In a bid to increase data usage (leveraging their large investments in next generation infrastructure), operators subsidized high-end smartphones and heavily marketed the services they supported. E-mail, multi-media messaging (MMS), video, and Internet browsing became the rule rather than the exception, and by the end of 2008 more than 65 percent of all new devices shipped in the United States supported these capabilities. BlackBerrys, iPhones, Symbians, Windows Mobile and other advanced phones, with subsidized pricing below the magic $100 barrier, entered the mass market. But there is a dark side to this growth.

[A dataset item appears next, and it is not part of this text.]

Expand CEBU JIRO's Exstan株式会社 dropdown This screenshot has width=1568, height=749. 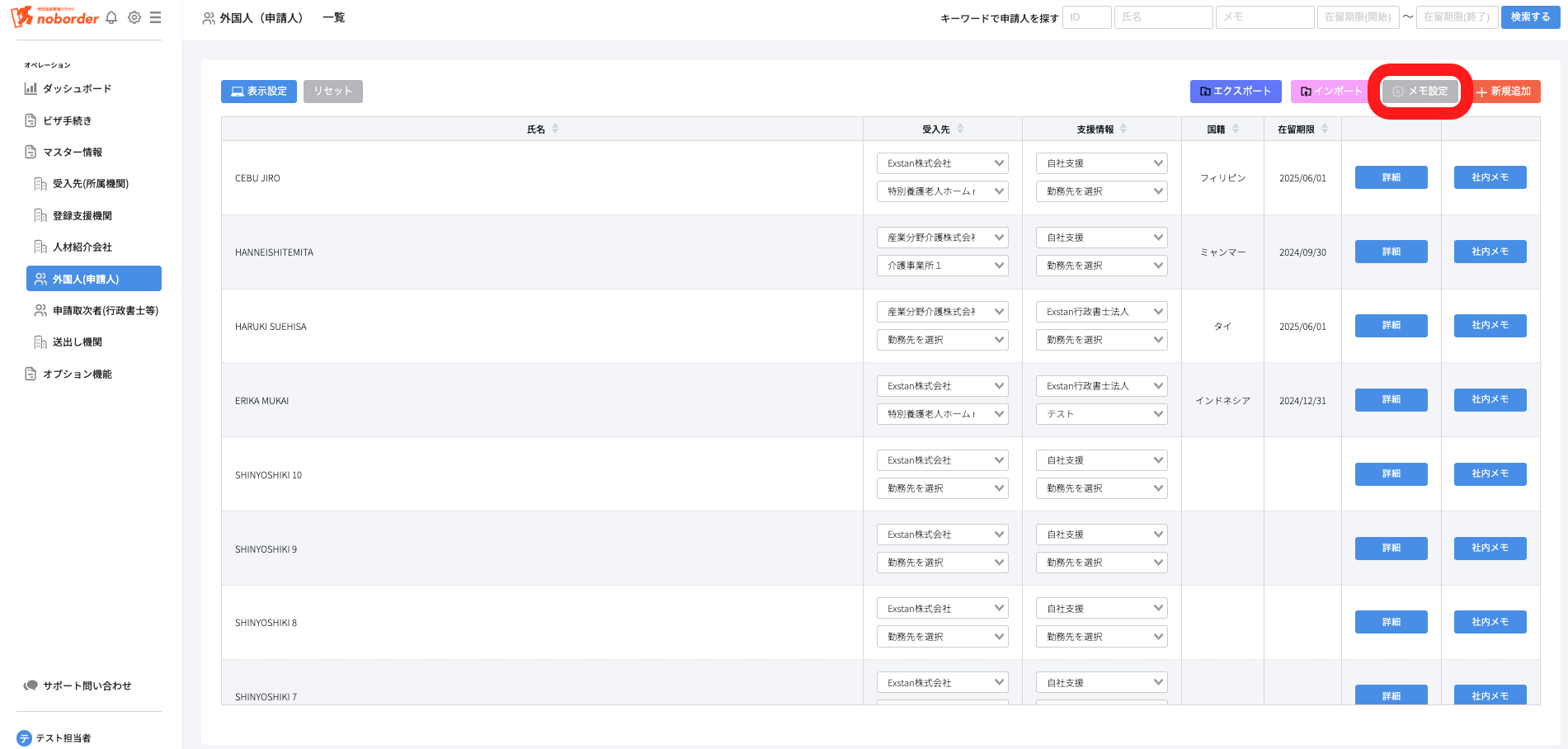click(x=942, y=163)
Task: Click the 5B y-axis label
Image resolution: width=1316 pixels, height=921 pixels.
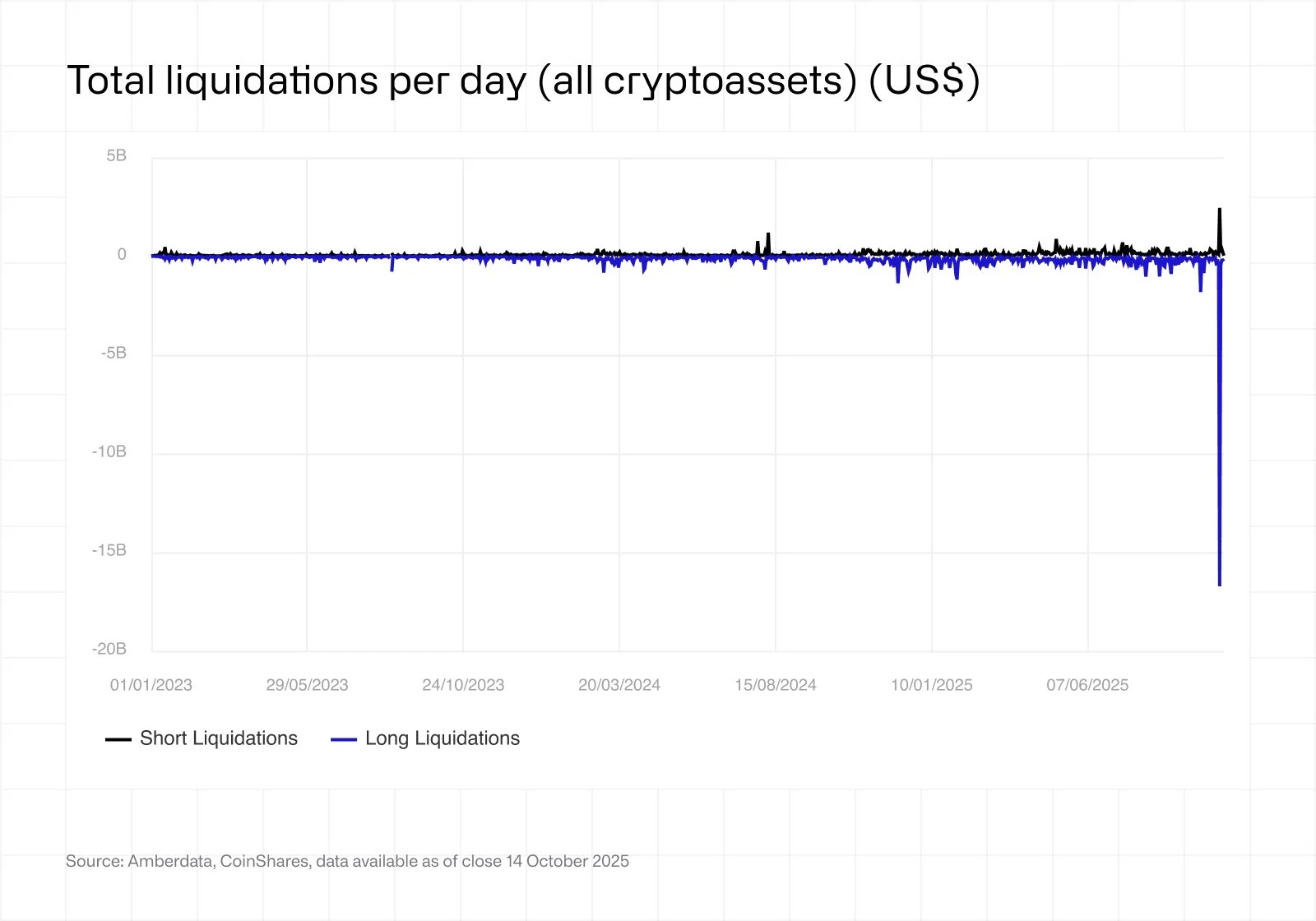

E-mail settings break. Media players don’t operate as expected. Phones are rushed to market with sub-par audio, network or battery performance. The number of calls into frontline care increase, call lengths (average hold times) grow, first-time problem resolutions drop and the overall customer experience suffers. Frontline care organizations are just not staffed or trained for this new reality, and the operator can’t go out and throw bodies at smartphones that cost four times more to support than simpler feature phones. Additional expenses, with an associated negative impact on profitability, only serve to raise OPEX while not addressing the underlying problem.

Consider a typical e-mail support call. The subscriber, after what may seem like an eternity on the automated help system, finally reaches a live care representative. What usually follows is a set of questions and responses — phone model, network coverage, applications installed, firmware version and the like. If the subscriber is even capable of finding most of this information, they are already five minutes or more into the call. Troubleshooting comes next. The CSR requests e-mail settings, many of which the subscriber may never have heard of before. Tell me this and punch in that. Did that solve it? No. Let’s try something else. Fifteen or 20 minutes later, the problem may be solved — or it may not be. The subscriber may or may not be satisfied, and the CSR is exhausted.